フォルム自体はライピョンさんと酷似しているが、顔面がロボット風の双眸をしており、そのままロボットアニメにも出て来そうな雰囲気だ。
エミリーが原型を作り、明日香が魔法で強化しているので、エミリーはライピョンさんと二人三脚で操作にほぼ専念し、明日香はほぼ魔力提供にとどまる感じだ。
そのため、明日香は俺たち全体を魔法で防御するだけでなく、その他の作業も時々行う余裕があるようだ。
迷宮の奥からリビングアーマーが時々追加されてくるため、じいちゃんの攻撃だけではすり抜けてきそうになるのだが、それを明日香が強烈な魔力弾で叩き壊している。
実は俺たち『足手まとい』が居なかったら、案外明日香がもっと無双していたのではないかと懸念を感じているのだ。
とはいえ、先頭に出たら明日香を異常に心配させるので、うかつに前に出られないし…。頑張って魔法を勉強してみようか…。

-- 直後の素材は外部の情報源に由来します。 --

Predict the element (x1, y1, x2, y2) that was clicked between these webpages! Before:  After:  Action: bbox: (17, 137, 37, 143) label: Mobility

雷神とゴーレムはほぼ互角のつば競り合いを続けている。
スピードでは雷神が勝り、攻撃力・防御力ではゴーレムが優る…と明日香がナビを見ながら解説してくれる。
「雷神ゴーガン!!」
雷神が巨大な弓を取り出し、次々とゴメラ達に向かって矢を放つ。
光でできた矢はゴーレムの体に刺さるのだが、まもなくと中から金属が盛り上がってきて傷がふさがってしまう。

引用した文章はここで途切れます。